Kaynak metin >>

· · · ·

Türkiye’de var olan inançlara yönelik çağdışı yönelimleri kabul etmiyoruz

07.12.2009

   Basına ve Kamuoyuna

(Türkiye’de var olan inançlara yönelik çağdışı yönelimleri kabul etmiyoruz)
 
 
Ülkemizde inanç özgürlüğüne olan tahammülsüzlükler ve gayrimüslim vatandaşlarımıza yönelik hak ihlalleri tarihi bir geçmişe sahiptir. Yıllar boyu, ülkede yaşayan gayrimüslimler, gerek devletin resmi politikasıyla, gerekse de halka empoze edilen çağdışı ve ırkçı söylemlerle toplum dışına itilmiş, bu kesimlere yönelik her türlü hak ihlali reva görülmüştür. 1915 yılında gerçekleşen Ermeni tehcirinden bu yana geçen 95 yıllık süreçte farklı din ve inançta olan kesimler sürekli bir baskı politikasıyla karşı karşıya kalmıştır. Öyle ki, ülkemizin ve bölgemizin kadim halklarından olan ve sayıları yüz binleri bulan Süryaniler, neredeyse parmakla sayılabilecek bir konuma getirilmek suretiyle bu topraklardan sürülmüşlerdir.

· · · ·

Kayıtlı veriler >>

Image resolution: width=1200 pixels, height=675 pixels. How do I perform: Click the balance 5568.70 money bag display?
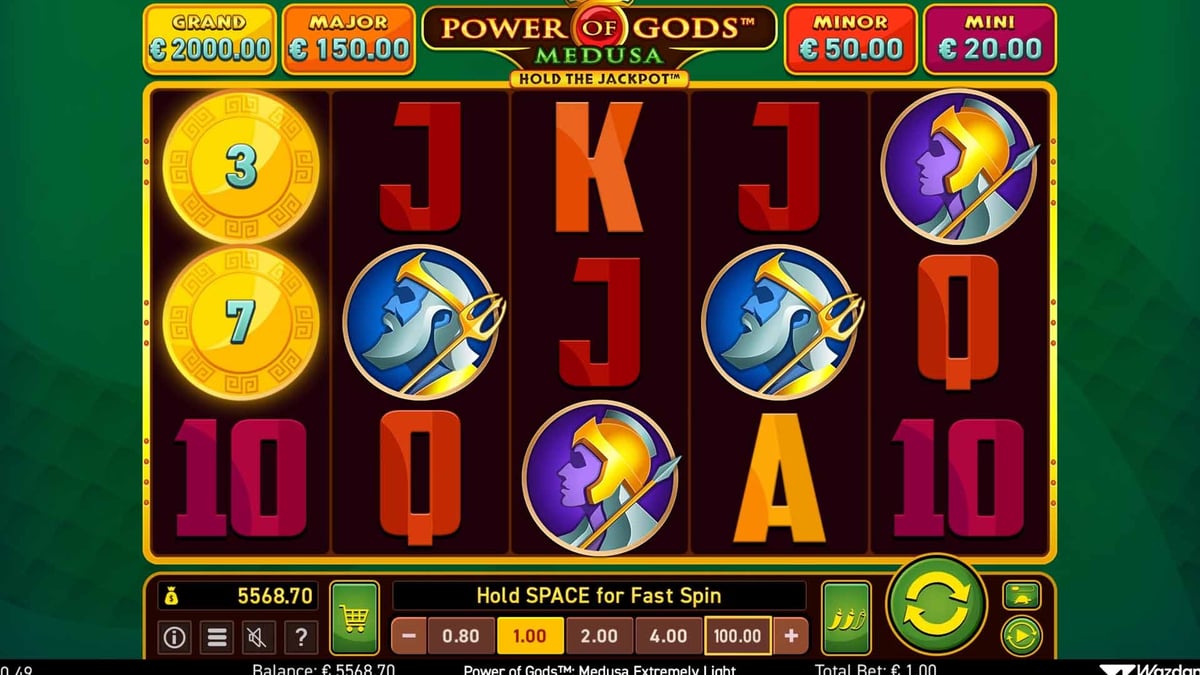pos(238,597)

· · · ·

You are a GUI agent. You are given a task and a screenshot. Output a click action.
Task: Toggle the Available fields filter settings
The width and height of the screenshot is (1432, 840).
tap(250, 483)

· · · ·

Verilen görev A >>
İnanç özgürlüğüne ilişkin açıklamada rakamla yazılmış bütün tarih ve sayıları sıralayın.
Verilen görev B >>
İnanç özgürlüğüne ilişkin açıklamayı iki cümleyle özetleyin.
Verilen görev C >>
İnanç özgürlüğüne ilişkin açıklamada "Ülkemizde inanç özgürlüğüne" ile başlayıp "bu topraklardan sürülmüşlerdir." ile biten kısmı, "Süryaniler" adını "Asuriler" olarak değiştirerek yeniden yazın.

Yanıt A >>
07.12.2009
1915
95

Yanıt B >>
Açıklamaya göre ülkede inanç özgürlüğüne yönelik tahammülsüzlüklerin ve gayrimüslim vatandaşlara yönelik hak ihlallerinin tarihi bir geçmişi vardır; gayrimüslimler hem devletin resmi politikasıyla hem de halka empoze edilen çağdışı ve ırkçı söylemlerle toplum dışına itilmiştir. 1915'teki Ermeni tehcirinden bu yana farklı din ve inançtaki kesimler sürekli bir baskı politikasıyla karşılaşmış, sayıları yüz binleri bulan Süryaniler ise neredeyse parmakla sayılabilecek bir konuma getirilerek bu topraklardan sürülmüştür.

Yanıt C >>
Ülkemizde inanç özgürlüğüne olan tahammülsüzlükler ve gayrimüslim vatandaşlarımıza yönelik hak ihlalleri tarihi bir geçmişe sahiptir. Yıllar boyu, ülkede yaşayan gayrimüslimler, gerek devletin resmi politikasıyla, gerekse de halka empoze edilen çağdışı ve ırkçı söylemlerle toplum dışına itilmiş, bu kesimlere yönelik her türlü hak ihlali reva görülmüştür. 1915 yılında gerçekleşen Ermeni tehcirinden bu yana geçen 95 yıllık süreçte farklı din ve inançta olan kesimler sürekli bir baskı politikasıyla karşı karşıya kalmıştır. Öyle ki, ülkemizin ve bölgemizin kadim halklarından olan ve sayıları yüz binleri bulan Asuriler, neredeyse parmakla sayılabilecek bir konuma getirilmek suretiyle bu topraklardan sürülmüşlerdir.